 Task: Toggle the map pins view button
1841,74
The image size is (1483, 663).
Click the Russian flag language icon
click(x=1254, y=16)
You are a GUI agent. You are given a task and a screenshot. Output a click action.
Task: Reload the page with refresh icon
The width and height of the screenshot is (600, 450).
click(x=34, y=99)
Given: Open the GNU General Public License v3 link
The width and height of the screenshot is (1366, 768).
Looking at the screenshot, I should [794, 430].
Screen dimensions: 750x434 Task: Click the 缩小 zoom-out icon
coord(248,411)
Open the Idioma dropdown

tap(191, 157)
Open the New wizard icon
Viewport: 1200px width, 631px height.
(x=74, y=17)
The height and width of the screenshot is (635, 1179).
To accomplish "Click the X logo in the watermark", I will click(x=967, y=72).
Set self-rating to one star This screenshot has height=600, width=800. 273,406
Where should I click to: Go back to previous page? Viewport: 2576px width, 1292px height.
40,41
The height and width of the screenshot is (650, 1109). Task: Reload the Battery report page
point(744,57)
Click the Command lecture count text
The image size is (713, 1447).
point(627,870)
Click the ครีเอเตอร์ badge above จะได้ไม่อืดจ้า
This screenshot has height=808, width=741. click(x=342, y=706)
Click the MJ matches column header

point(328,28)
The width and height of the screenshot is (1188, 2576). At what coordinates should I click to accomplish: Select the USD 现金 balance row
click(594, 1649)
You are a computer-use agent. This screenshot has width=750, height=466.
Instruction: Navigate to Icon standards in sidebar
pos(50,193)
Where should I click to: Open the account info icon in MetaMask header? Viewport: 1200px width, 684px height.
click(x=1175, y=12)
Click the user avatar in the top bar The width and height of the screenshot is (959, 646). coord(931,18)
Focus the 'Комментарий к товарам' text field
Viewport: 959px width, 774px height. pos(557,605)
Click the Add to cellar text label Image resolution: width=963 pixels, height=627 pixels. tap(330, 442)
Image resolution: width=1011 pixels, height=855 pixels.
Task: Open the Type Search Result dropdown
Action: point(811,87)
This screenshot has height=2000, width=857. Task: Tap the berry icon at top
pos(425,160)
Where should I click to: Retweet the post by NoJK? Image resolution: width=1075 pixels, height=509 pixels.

_TASK GOAL_:
Without omitting anything, output the entries exactly.

_RESULT BELOW_:
 Task: Toggle the map pins view button
1841,74
The image size is (1483, 663).
Click the Russian flag language icon
click(x=1254, y=16)
You are a GUI agent. You are given a task and a screenshot. Output a click action.
Task: Reload the page with refresh icon
The width and height of the screenshot is (600, 450).
click(x=34, y=99)
Given: Open the GNU General Public License v3 link
The width and height of the screenshot is (1366, 768).
Looking at the screenshot, I should [794, 430].
Screen dimensions: 750x434 Task: Click the 缩小 zoom-out icon
coord(248,411)
Open the Idioma dropdown

tap(191, 157)
Open the New wizard icon
Viewport: 1200px width, 631px height.
(x=74, y=17)
The height and width of the screenshot is (635, 1179).
To accomplish "Click the X logo in the watermark", I will click(x=967, y=72).
Set self-rating to one star This screenshot has height=600, width=800. 273,406
Where should I click to: Go back to previous page? Viewport: 2576px width, 1292px height.
40,41
The height and width of the screenshot is (650, 1109). Task: Reload the Battery report page
point(744,57)
Click the Command lecture count text
The image size is (713, 1447).
point(627,870)
Click the ครีเอเตอร์ badge above จะได้ไม่อืดจ้า
This screenshot has height=808, width=741. click(x=342, y=706)
Click the MJ matches column header

point(328,28)
The width and height of the screenshot is (1188, 2576). At what coordinates should I click to accomplish: Select the USD 现金 balance row
click(594, 1649)
You are a computer-use agent. This screenshot has width=750, height=466.
Instruction: Navigate to Icon standards in sidebar
pos(50,193)
Where should I click to: Open the account info icon in MetaMask header? Viewport: 1200px width, 684px height.
click(x=1175, y=12)
Click the user avatar in the top bar The width and height of the screenshot is (959, 646). coord(931,18)
Focus the 'Комментарий к товарам' text field
Viewport: 959px width, 774px height. pos(557,605)
Click the Add to cellar text label Image resolution: width=963 pixels, height=627 pixels. tap(330, 442)
Image resolution: width=1011 pixels, height=855 pixels.
Task: Open the Type Search Result dropdown
Action: point(811,87)
This screenshot has height=2000, width=857. Task: Tap the berry icon at top
pos(425,160)
Where should I click to: Retweet the post by NoJK? Image resolution: width=1075 pixels, height=509 pixels.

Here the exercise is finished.